■ Entries shown ■
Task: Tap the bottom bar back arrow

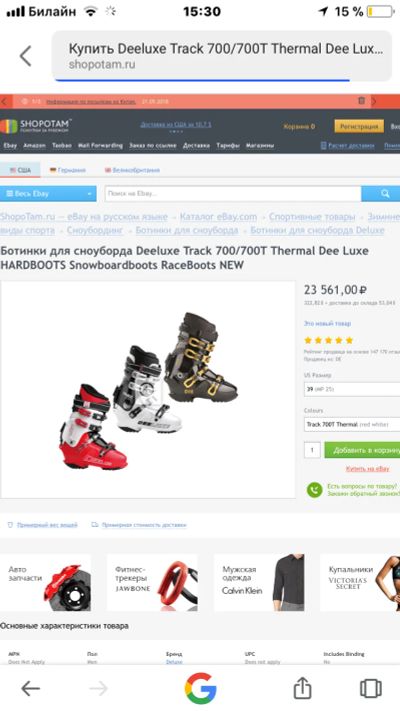Action: coord(30,689)
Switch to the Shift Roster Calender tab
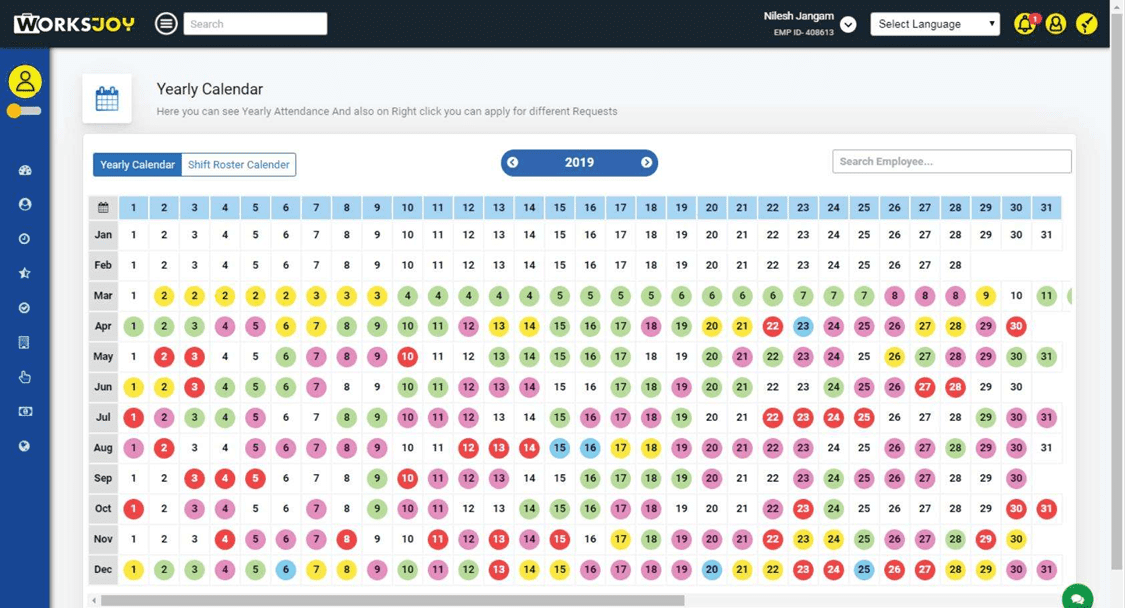Viewport: 1125px width, 608px height. [238, 165]
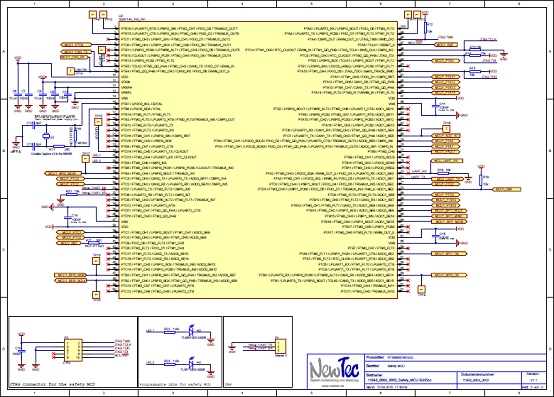Click the Revision V1.1 title block field
The height and width of the screenshot is (397, 554).
534,377
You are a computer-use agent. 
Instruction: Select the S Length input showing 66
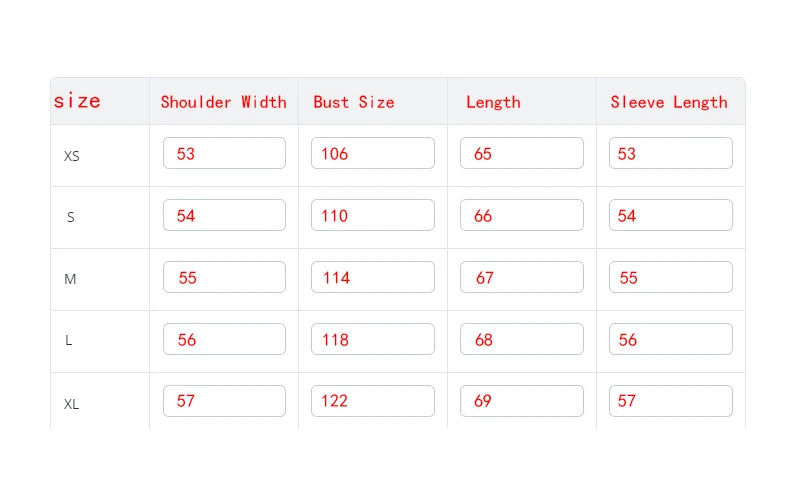522,215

■ What you have to do ■
With the pictures omitted, print precisely the lines from the one with "Instruction: Select the" to the final line of the records, both included.

■ Answer below ■
Instruction: Select the S Length input showing 66
522,215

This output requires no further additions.